Stored data:
------

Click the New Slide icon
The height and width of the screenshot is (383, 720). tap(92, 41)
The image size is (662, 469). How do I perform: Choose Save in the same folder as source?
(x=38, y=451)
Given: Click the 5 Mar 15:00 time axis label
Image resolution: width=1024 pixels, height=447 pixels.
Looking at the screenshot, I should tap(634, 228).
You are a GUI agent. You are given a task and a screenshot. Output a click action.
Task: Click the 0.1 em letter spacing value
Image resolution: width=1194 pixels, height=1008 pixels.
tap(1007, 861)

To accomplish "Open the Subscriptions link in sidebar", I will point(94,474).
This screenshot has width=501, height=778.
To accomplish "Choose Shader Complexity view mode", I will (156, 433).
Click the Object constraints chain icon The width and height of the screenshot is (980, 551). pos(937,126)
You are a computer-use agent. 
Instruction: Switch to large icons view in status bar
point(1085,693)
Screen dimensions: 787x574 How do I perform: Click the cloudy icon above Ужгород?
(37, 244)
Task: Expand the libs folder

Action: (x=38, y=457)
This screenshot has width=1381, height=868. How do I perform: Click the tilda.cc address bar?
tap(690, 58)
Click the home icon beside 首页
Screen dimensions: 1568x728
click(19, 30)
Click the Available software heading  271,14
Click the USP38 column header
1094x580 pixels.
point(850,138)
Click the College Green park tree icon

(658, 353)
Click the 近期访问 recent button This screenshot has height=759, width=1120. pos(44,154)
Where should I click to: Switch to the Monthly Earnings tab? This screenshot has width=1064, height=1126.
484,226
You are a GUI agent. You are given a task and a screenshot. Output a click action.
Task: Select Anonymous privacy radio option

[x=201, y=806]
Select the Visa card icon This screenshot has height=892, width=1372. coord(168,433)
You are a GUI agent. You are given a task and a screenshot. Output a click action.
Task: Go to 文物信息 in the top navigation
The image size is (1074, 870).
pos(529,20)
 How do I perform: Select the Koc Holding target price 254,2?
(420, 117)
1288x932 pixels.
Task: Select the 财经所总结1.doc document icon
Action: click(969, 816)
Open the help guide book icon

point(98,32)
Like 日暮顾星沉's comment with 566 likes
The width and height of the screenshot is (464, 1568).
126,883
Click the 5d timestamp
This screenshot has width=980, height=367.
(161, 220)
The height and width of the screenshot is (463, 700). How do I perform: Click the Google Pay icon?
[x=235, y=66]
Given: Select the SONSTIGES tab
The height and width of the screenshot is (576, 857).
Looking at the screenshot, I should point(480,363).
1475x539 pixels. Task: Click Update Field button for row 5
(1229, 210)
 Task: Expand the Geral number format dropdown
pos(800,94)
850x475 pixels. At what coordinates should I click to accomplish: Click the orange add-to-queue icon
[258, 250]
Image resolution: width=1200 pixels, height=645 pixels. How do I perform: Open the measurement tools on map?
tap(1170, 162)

------

Assigned task:
Across the records above, count the lines holding "will" and reply with that number alone.

Answer for this exercise:
2